Bezos and Musk Spar Over NASA Moon Lander Contract

Blue Origin has accused the space agency of “moving the goalposts” to award the contract to SpaceX.

Jeff Bezos’s space venture, Blue Origin, is challenging NASA’s award of a major contract to rival SpaceX.

In mid-April, SpaceX was given a $2.9 billion contract by the US space agency to design a new lander capable of taking humans to the moon. Blue Origin and Dynetics also competed for the Human Landing System (HLS) project, with former NASA Administrator Jim Bridenstine suggesting in late 2020 that two design proposals could be selected to encourage competition.

When the contract was solely awarded to SpaceX, Blue Origin cited the former Administrator’s remarks in its protest to the Government Accountability Office. “NASA has executed a flawed acquisition for the Human Landing System program and moved the goalposts at the last minute,” the company said.

In an interview with the New York Times, Blue Origin CEO Bob Smith also suggested that NASA had not given the company an opportunity to amend its proposal, which came out at $5.99 billion – more than twice the price of SpaceX’s.

“We didn’t get a chance to revise and that’s fundamentally unfair,” he said.

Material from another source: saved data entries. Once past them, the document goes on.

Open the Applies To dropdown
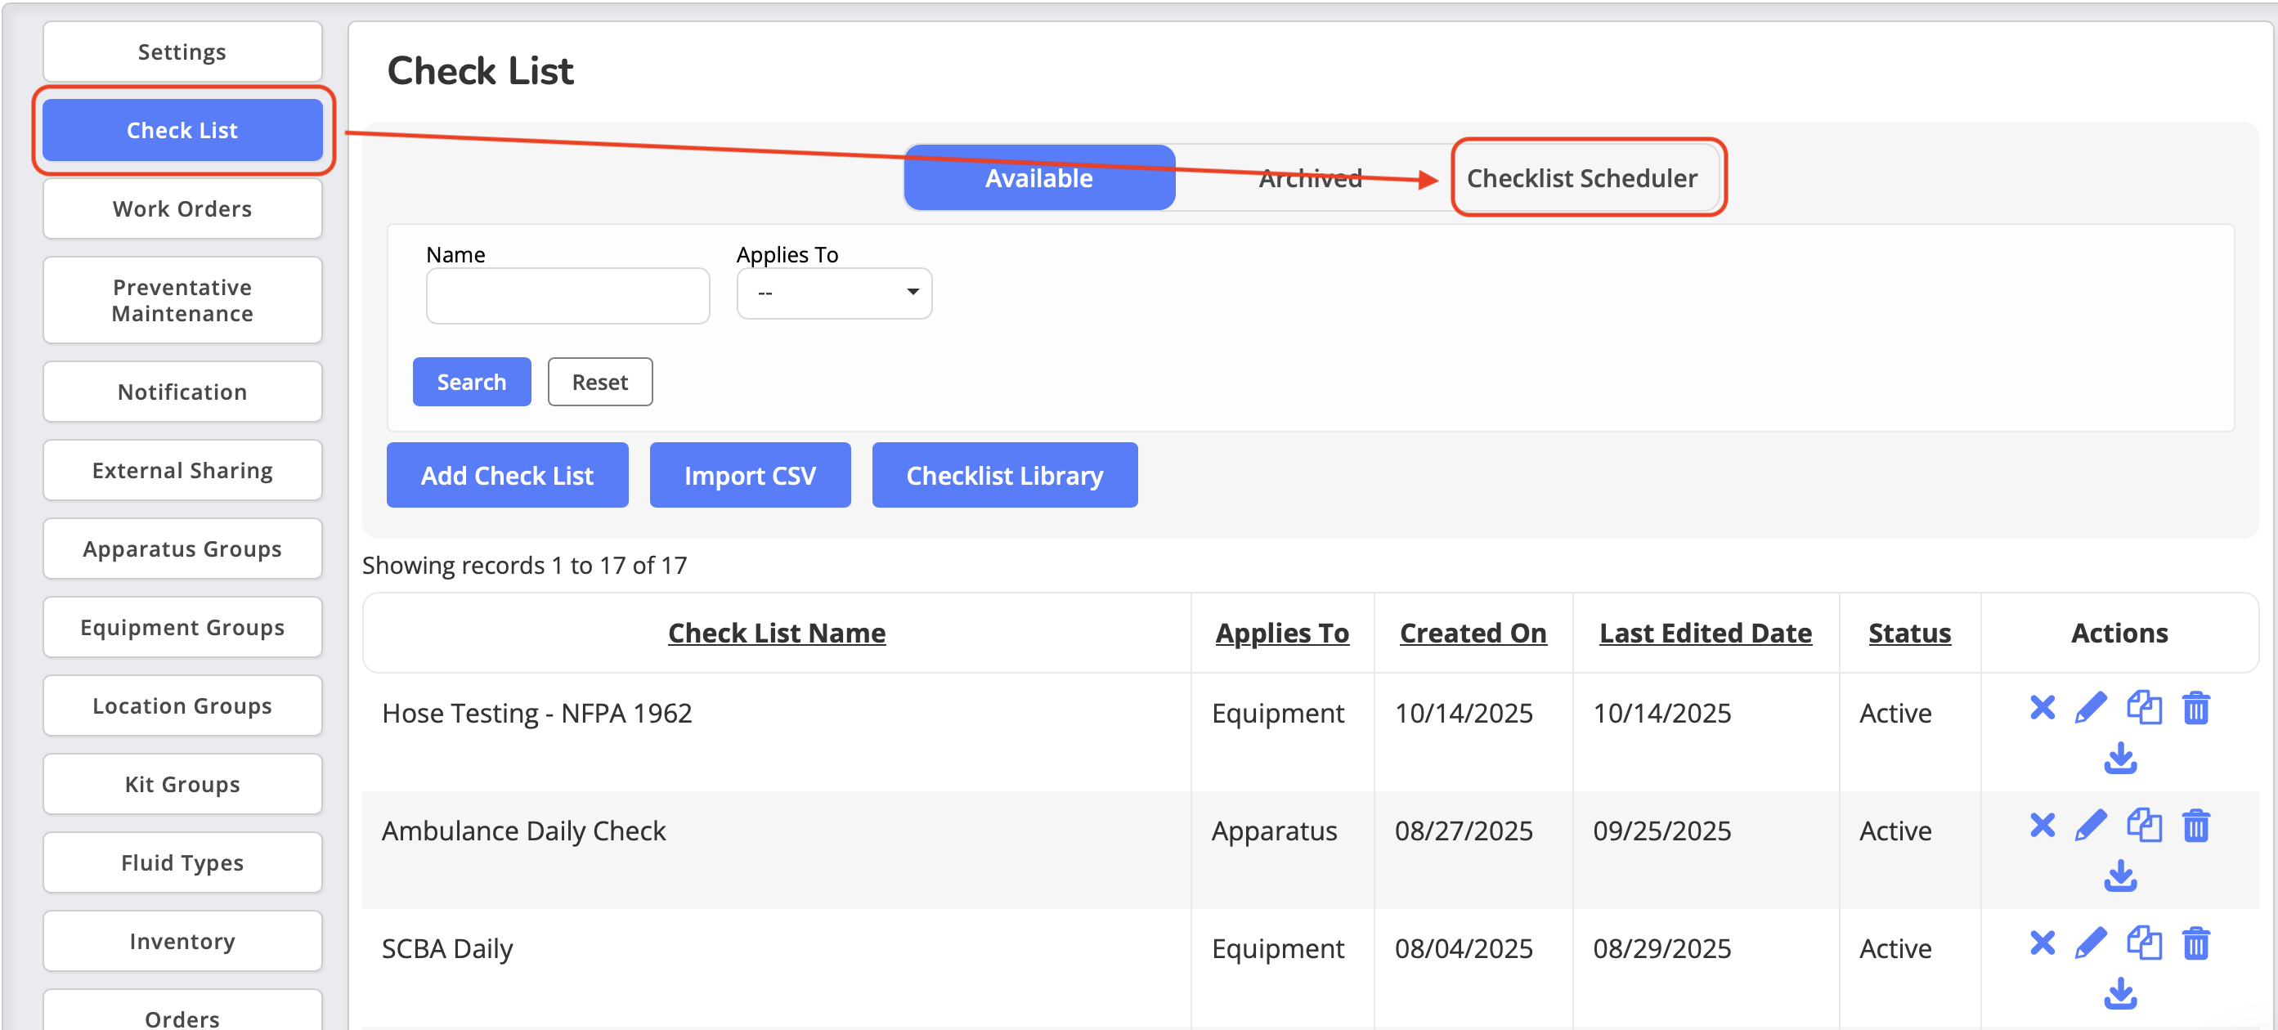This screenshot has height=1030, width=2278. (x=834, y=293)
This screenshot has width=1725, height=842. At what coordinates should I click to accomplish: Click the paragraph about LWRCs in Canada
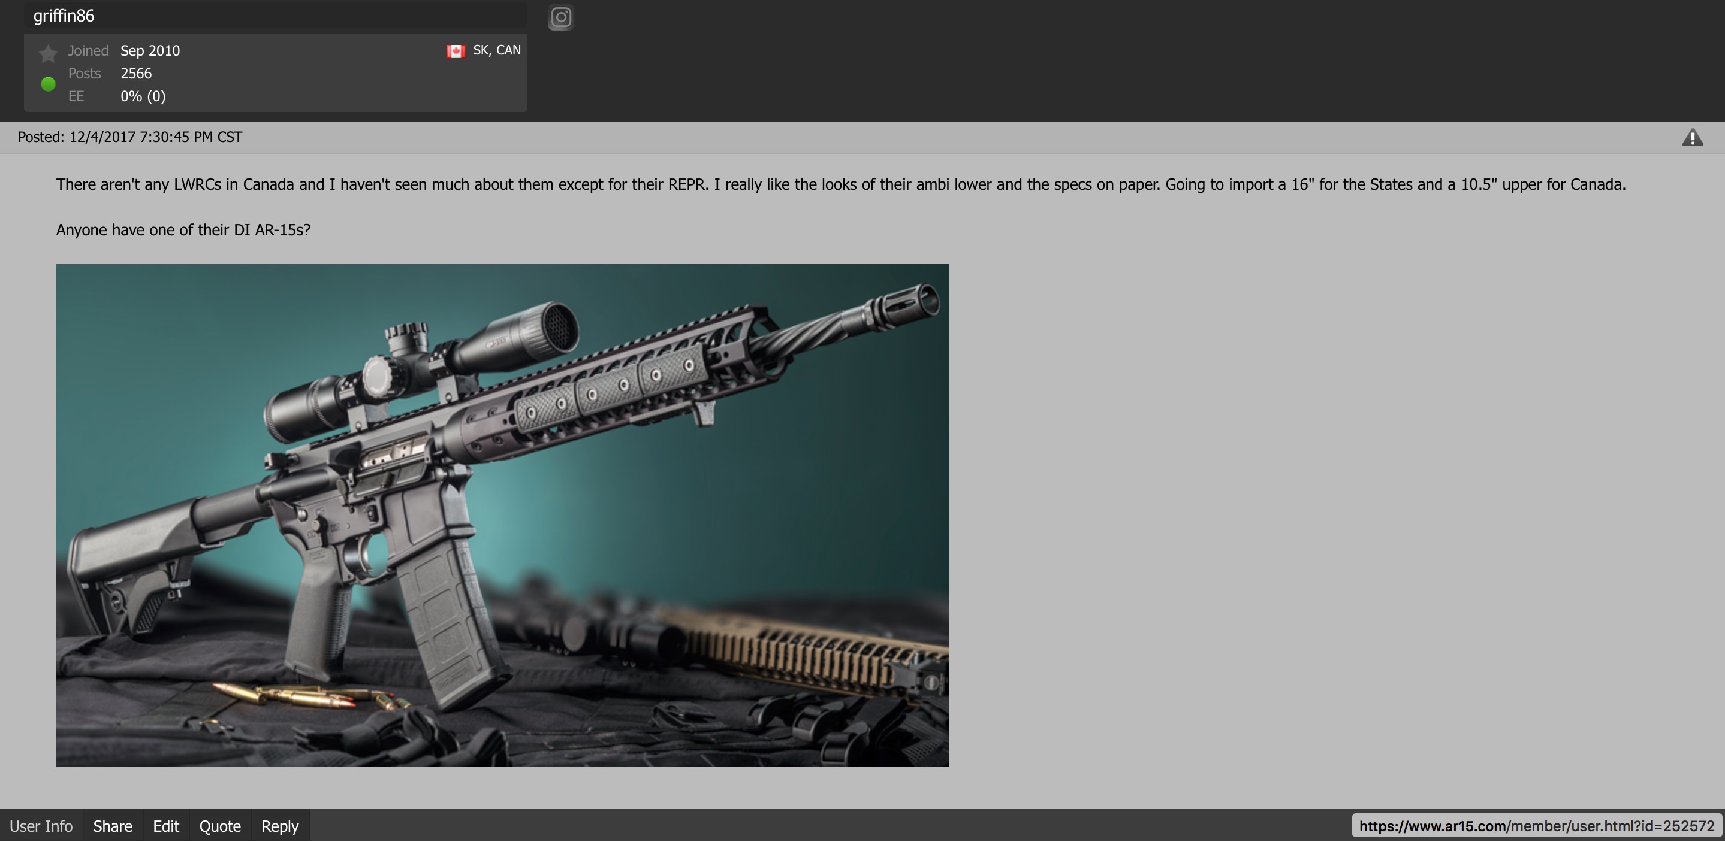tap(840, 185)
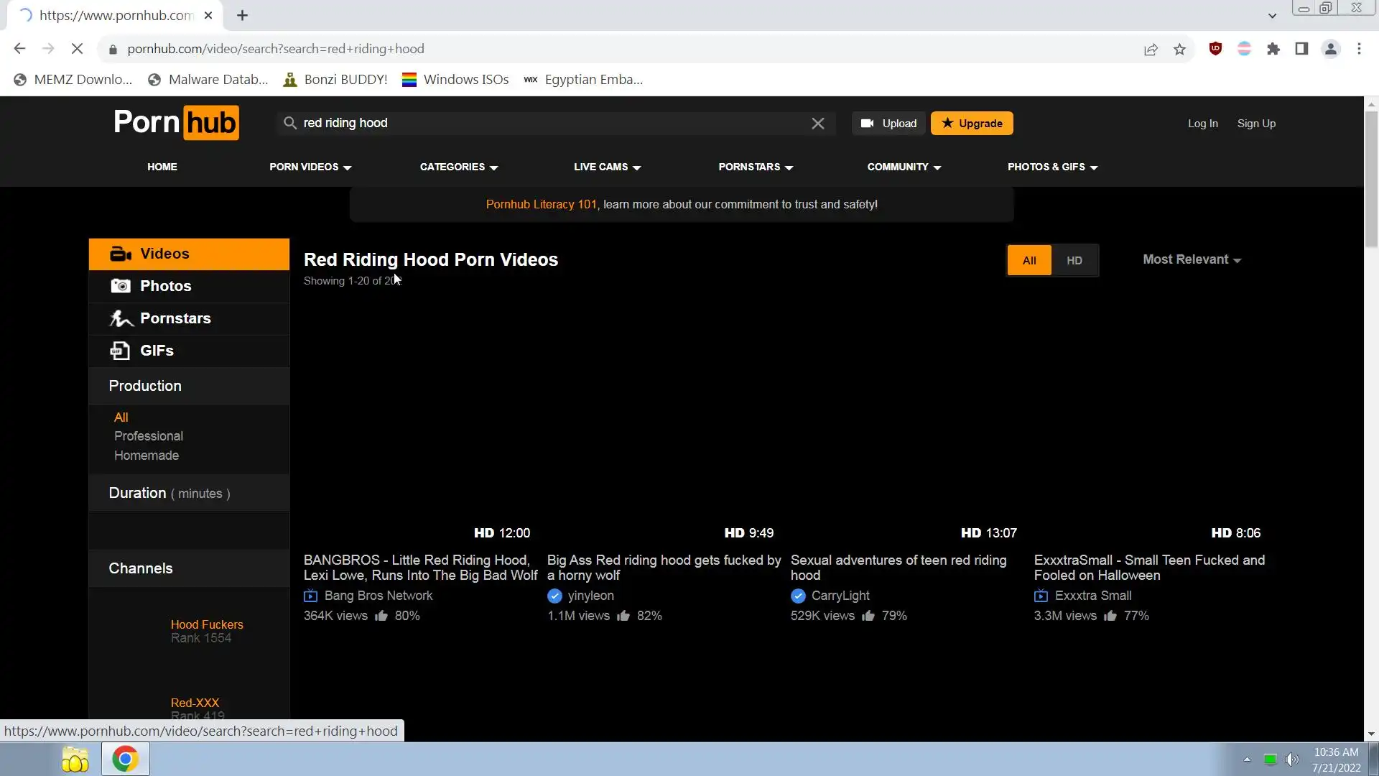Image resolution: width=1379 pixels, height=776 pixels.
Task: Expand the Categories navigation dropdown
Action: point(458,167)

Kathy Lueders, NASA associate administrator for human exploration and operations, said in a statement that SpaceX’s sole selection was the result of budget constraints, as Congress had awarded the agency with only $850 million of the $3.3 billion it requested for HLS in 2021.

“While it remains the Agency’s desire to preserve a competitive environment at this stage of the HLS Program … NASA’s current fiscal year budget did not support even a single Option A award,” Lueders wrote.

Musk mocked Blue Origin’s challenge in a tweet. “Can’t get it up (to orbit) lol,” he wrote, posting a screenshot of Jeff Bezos’s 2019 unveiling of Blue Origin’s moon lander design.

SpaceX has pulled far ahead of Blue Origin in orbital transportation. Last week, the company’s Crew-2 Dragon spacecraft launched a team of astronauts to the International Space Station, becoming the first system of its kind to be used in a second crewed spaceflight.